George Harrison has been quoted as saying, "If there was no Lead Belly, there would have been no Lonnie Donegan; no Lonnie Donegan, no Beatles. Therefore no Lead Belly, no Beatles."
And if there had been no Beatles, there would have been no Nirvana. That's why it's so amazing that Kurt Cobain took it full circle: he became a Lead Belly fan and did more to popularize his music than anyone had in decades.

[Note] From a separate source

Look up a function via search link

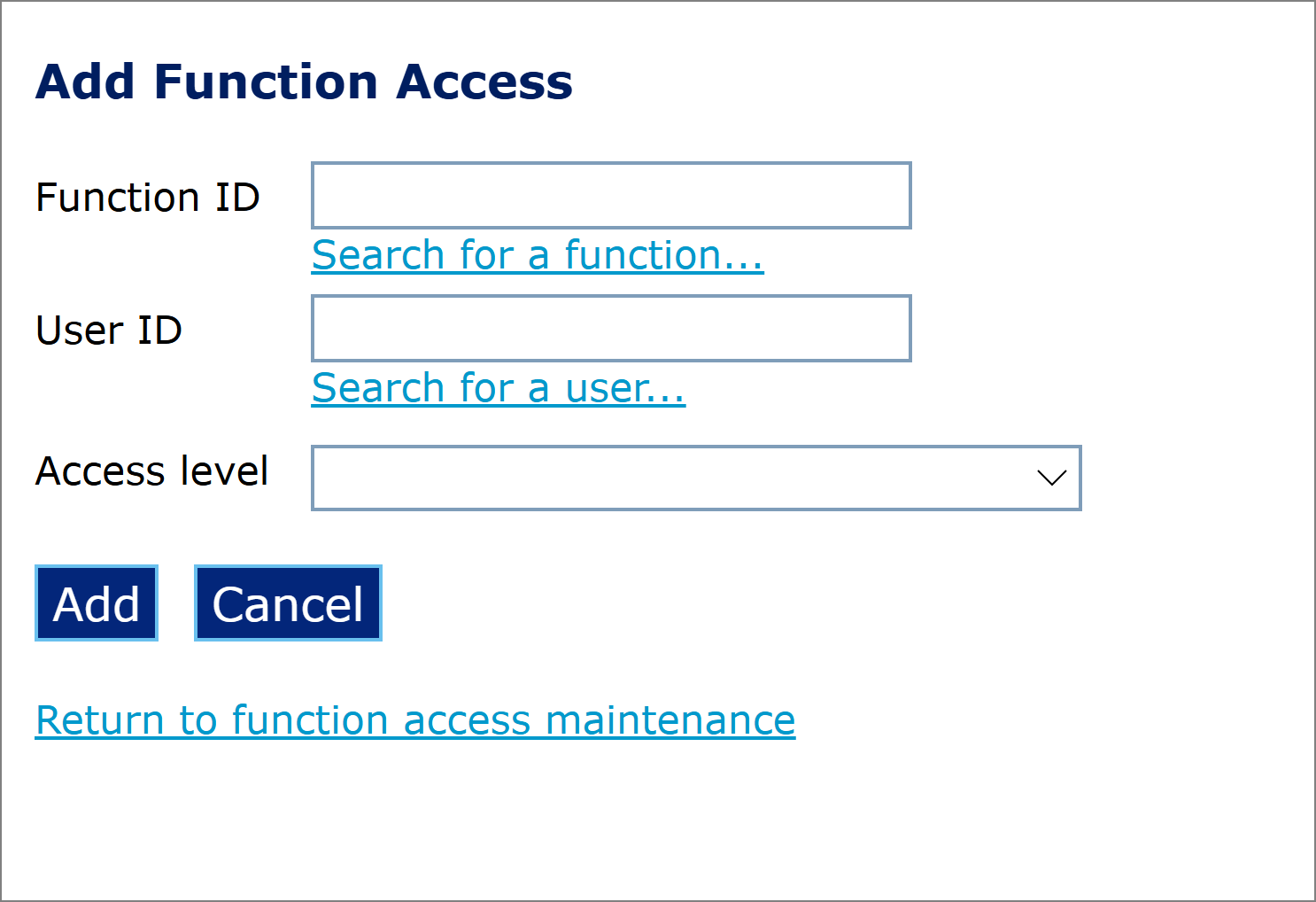[537, 255]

Lead Belly, born Huddie Ledbetter, was born ca. 1888. He became an itinerant singer and twelve-string guitarist, what was known as a "songster," playing folk songs, cowboy ballads, prison work songs, children’s songs, field hollers, and spirituals around his native Louisiana. Ledbetter spent most of his late 20s and 30s in various prisons for gun possession, attempted murder and murder. In the early '30s, legendary folk anthologist John Lomax saw him sing on one of his recording trips to penitentiaries in the South and Texas, and eventually brought Lead Belly to New York, where he became the toast of the folk scene until his death in 1949. Seven years later, British skiffle bands were playing songs from Lead Belly's repertoire, such as "Midnight Special," "Pick a Bale of Cotton" and "Goodnight, Irene"; most famously, Lonnie Donegan had a big hit with a sprightly, scrappy take on "Rock Island Line," inspiring not just the Beatles but what turned out to be virtually every major UK musician of the classic rock era.

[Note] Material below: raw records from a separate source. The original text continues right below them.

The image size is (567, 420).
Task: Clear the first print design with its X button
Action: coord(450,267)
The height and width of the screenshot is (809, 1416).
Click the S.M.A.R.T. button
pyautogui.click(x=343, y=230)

Kurt certainly didn't learn about Lead Belly from skiffle. He told me that he'd gotten into Lead Belly after reading something that William Burroughs wrote about him, although I've never been able to track down the actual quotation. At any rate, Kurt’s next-door neighbor, Slim Moon (who went on to found the key Olympia indie label Kill Rock Stars), happened to have a copy of Lead Belly’s Last Sessions (recorded in 1948) and played it for Kurt, who quickly became a huge fan. "It's something that I hold really sacred to me," he told me. "Lead Belly is one of the most important things in my life. I'm totally obsessed with him."

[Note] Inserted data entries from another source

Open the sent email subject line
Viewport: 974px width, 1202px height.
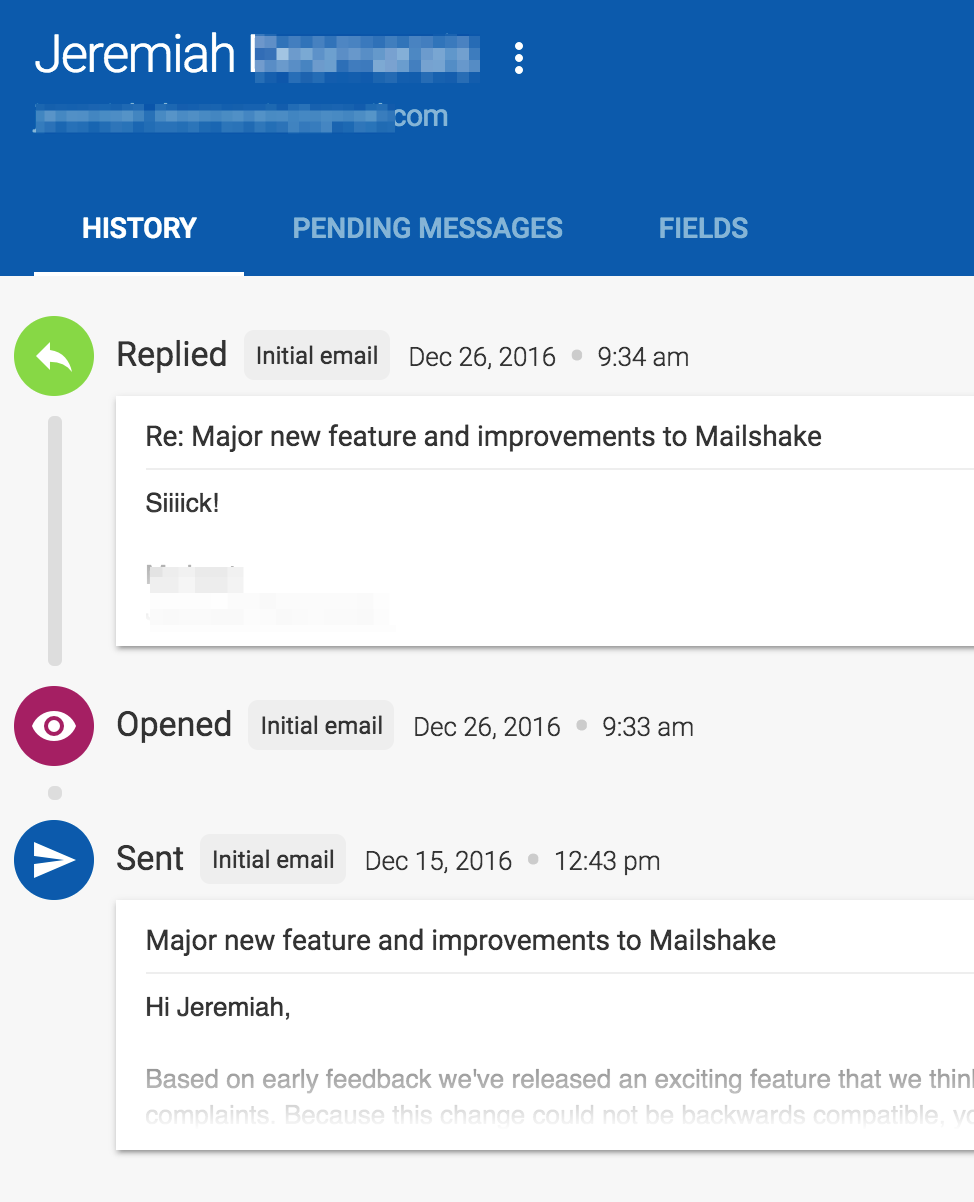pyautogui.click(x=460, y=941)
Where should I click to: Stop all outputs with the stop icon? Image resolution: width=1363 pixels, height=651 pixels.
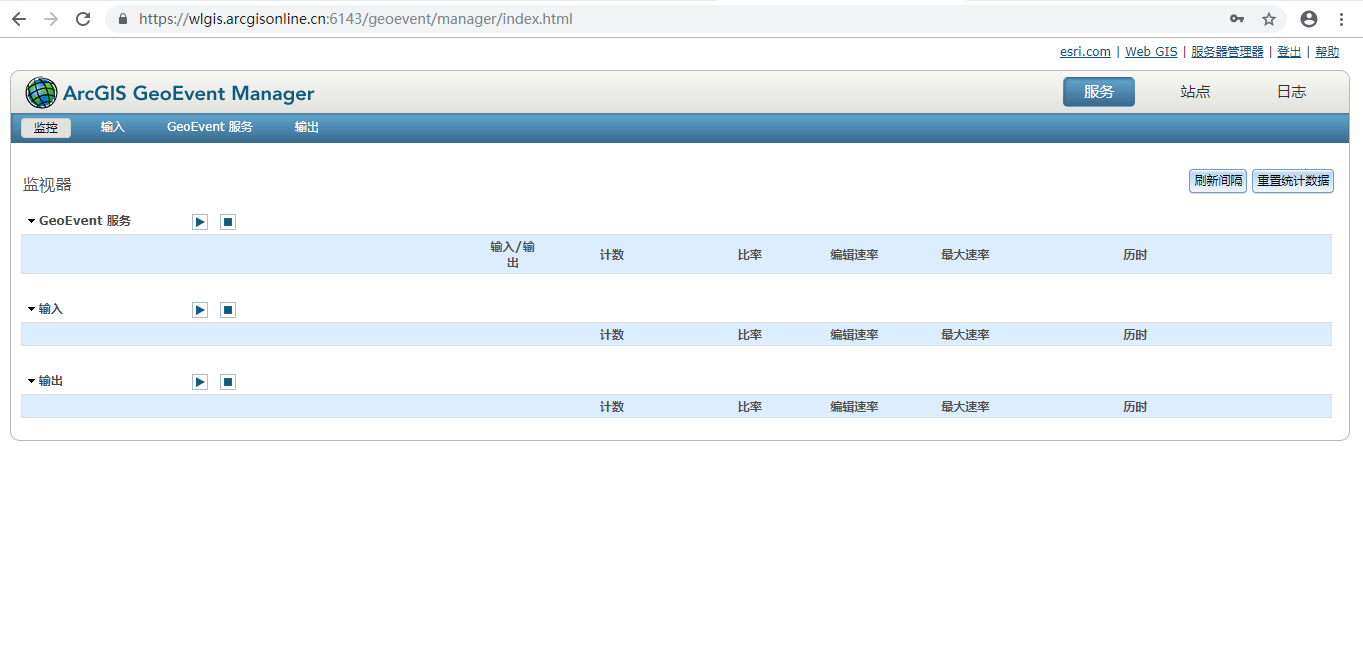227,381
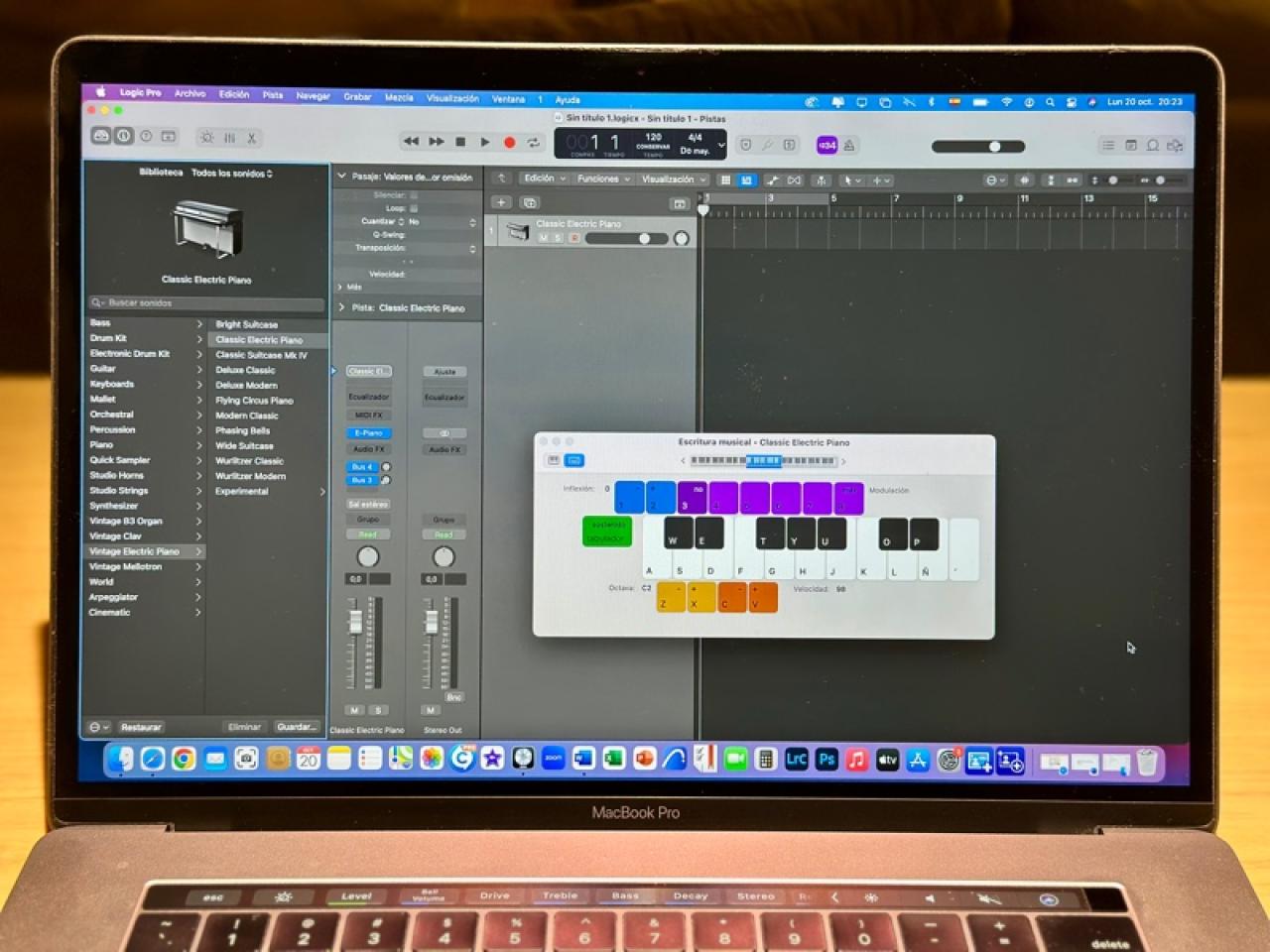Toggle the Cycle loop button

pos(534,143)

They came from very different backgrounds, musical influences, times and places but Lead Belly and Kurt shared some common musical values: sturdy but melodic music that synthesized several different genres, music that spoke volumes about the human experience, sung in plainspoken language that summoned up ineffable feelings. Lead Belly’s music is simple, but simple in the way that only a master musician can be, with the grace that comes from economy. It's much easier said than done. Kurt aspired to that level of artistry.